··· Text excerpt ···
Learn how to make veloute, one of the five French mother sauces. It’s a simple three-ingredient base sauce you can use to make all kinds of different dishes. It’s rich and velvety and very easy to make.
This post, recipe, and photos have been updated from the archives. First published in March 2015.
Have you seen The Hundred-Foot Journey? It’s a wonderful movie about a family that opens an Indian restaurant in a small French village just 100 feet away from a Michelin Star restaurant run by stately and proper women played by Helen Mirren. Of course, the neighbors clash and what follows is a story about food, culture, family, pride, love, and, ultimately, understanding. If you haven’t seen it, you must – it’s a great foodie film and it will leave you happy, inspired, and craving French food. At least it did for me.
French Mother Sauces
In the movie there’s a lot of talk about the five mother sauces of French cuisine:
After watching the movies, I was totally inspired to learn all five myself. I was familiar with hollandaise and bechamel, having made both of them before, but the other three were a mystery. From there, an idea was born and I decided to learn how to make them.
So, first up, we’re talking about veloute – sounds so exotic and mysterious. At least that’s what I thought before I made it – after doing some research I quickly learned that there’s not much to it and all you need is:
- Low-sodium chicken stock or broth
- Unsalted butter
- All-purpose flour
Chicken veloute is the most common, but there is also fish, veal and beef veloute. For a darker sauce, use chicken stock. For a lighter-colored sauce use broth. You can, of course, use homemade stock or a good quality store-bought stock.
I have made versions with stock and broth and I prefer a lighter colored sauce so I mostly use broth, but you can choose what you like best. The most important thing is to use low-sodium broth or stock so you can control the seasoning.
All by itself, it’s not too exciting, but it can be used as a base to build so many different kinds of sauces:
- Sauce vin blanc (white wine sauce)
- Sauce supreme (veloute with cream)
- Sauce Parisienne (veloute, cream, and egg sauce)
Those are just a few ideas or you can get crazy and create your own derivative – veloute is like a blank canvas. A blank canvas with butter.
··· Given material ···
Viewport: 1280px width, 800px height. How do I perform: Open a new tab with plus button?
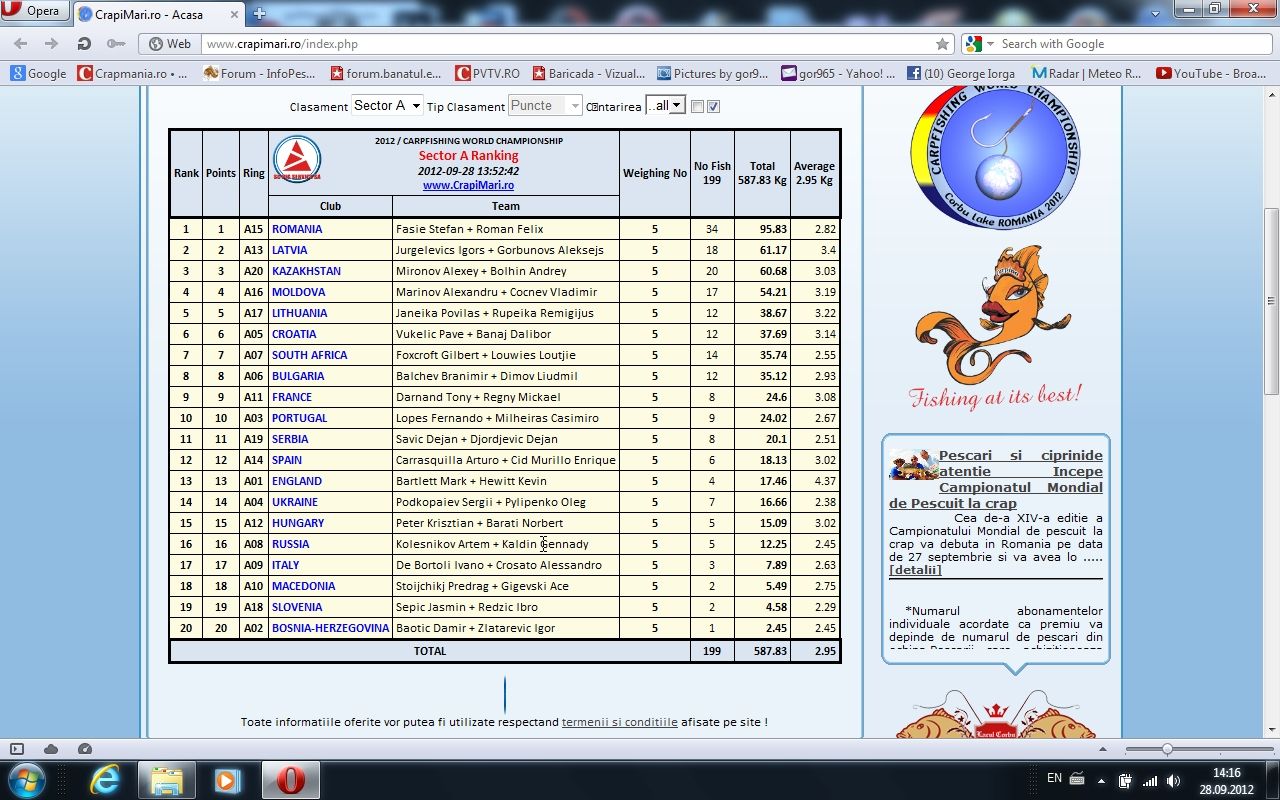[259, 14]
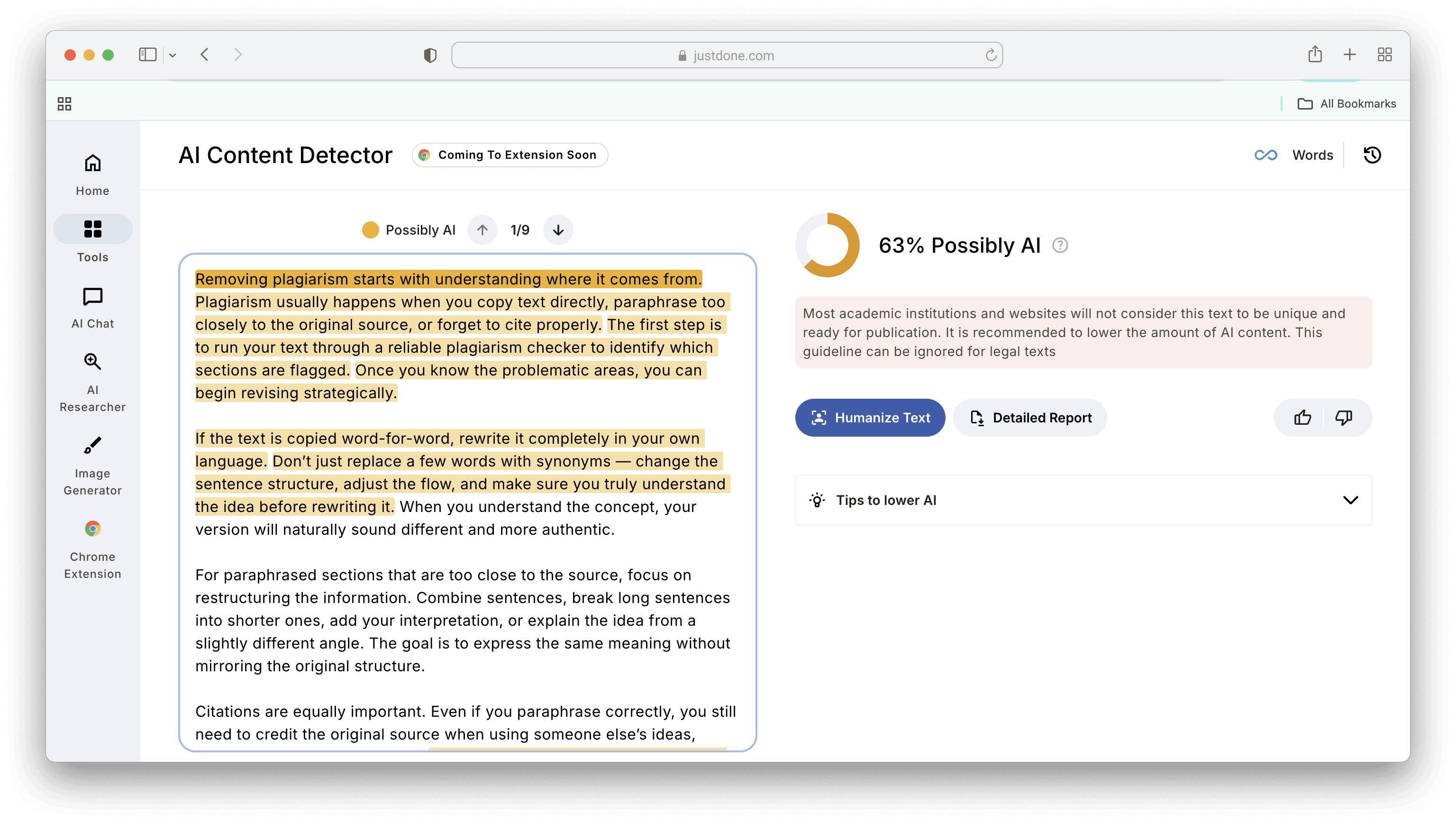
···
Objective A:
Copy the part of the veloute article starting at "I have made" and ending at "and egg sauce)".
Objective B:
In the veloute article, what three ingredients does the sauce need?
Objective C:
Write what comes next in the veloute article, picking up after its last sentence.
You won't need the material to do any of this.

Response A:
I have made versions with stock and broth and I prefer a lighter colored sauce so I mostly use broth, but you can choose what you like best. The most important thing is to use low-sodium broth or stock so you can control the seasoning.
All by itself, it’s not too exciting, but it can be used as a base to build so many different kinds of sauces:
- Sauce vin blanc (white wine sauce)
- Sauce supreme (veloute with cream)
- Sauce Parisienne (veloute, cream, and egg sauce)

Response B:
Low-sodium chicken stock or broth, unsalted butter, and all-purpose flour.

Response C:
Here’s the great news: because it doesn’t have any milk or cream it freezes really well, which means you can make a decent-sized batch, store it in the freezer, and pull it out when you want a fancy sauce for your dinner. Making it ahead will save you about 30 minutes, so I think it’s worth it to make a bigger batch – you never know when a sauce craving might hit.
How to Make It
The other good news? It’s not hard to make – sure, it needs attention, but it’s not stressful and, once you get going on it, you realize you’ve probably made something like it before – have you ever made gravy? It’s a lot like that.
- Traditionally, veloute requires two saucepans – one to heat the chicken stock and the other to make the roux. In the many times I’ve made it, I’ve stopped doing that because I’ve never had problems using unheated broth and the sauce comes out fine. So, if you want to warm it first, great, or don’t it will be fine. So, for this recipe, you only need one saucepan.
- Melt four tablespoons of butter over medium heat, add four tablespoons flour and stir until it forms a loose paste (also known as the roux), which will thicken the chicken stock and produce a nice velvety sauce. (Side note: did you know veloute means velvet? Me neither until I looked it up!)
- Adjust the heat, if needed, to prevent the roux from browning. You want to keep it as light as possible.
- Next, slowly pour in the chicken stock, whisking continuously, to ensure the flour doesn’t lump up. Bring the mixture to a simmer and reduce it for 20-30 minutes (you will need to stand by and keep whisking), or until it’s thick enough to coat the back of a spoon.
That’s it! Oh, wait – you should also strain it using a cheesecloth or a fine-mesh sieve. Straining the sauce gets rid of any little lumps and gives you a super smooth sauce.
How to Store It
- If you don’t plan to use the veloute right away, you can keep it in the refrigerator for up to three days. I like to cover it with plastic wrap so the wrap is right on top of the sauce. This prevents a skin from forming. Reheat the sauce on the stove and whisk it. If needed, you can thin it with a little more broth.
- You can also freeze the sauce for 3 months in a freezer-safe container. To thaw, just leave it in the refrigerator the night before you plan to use it.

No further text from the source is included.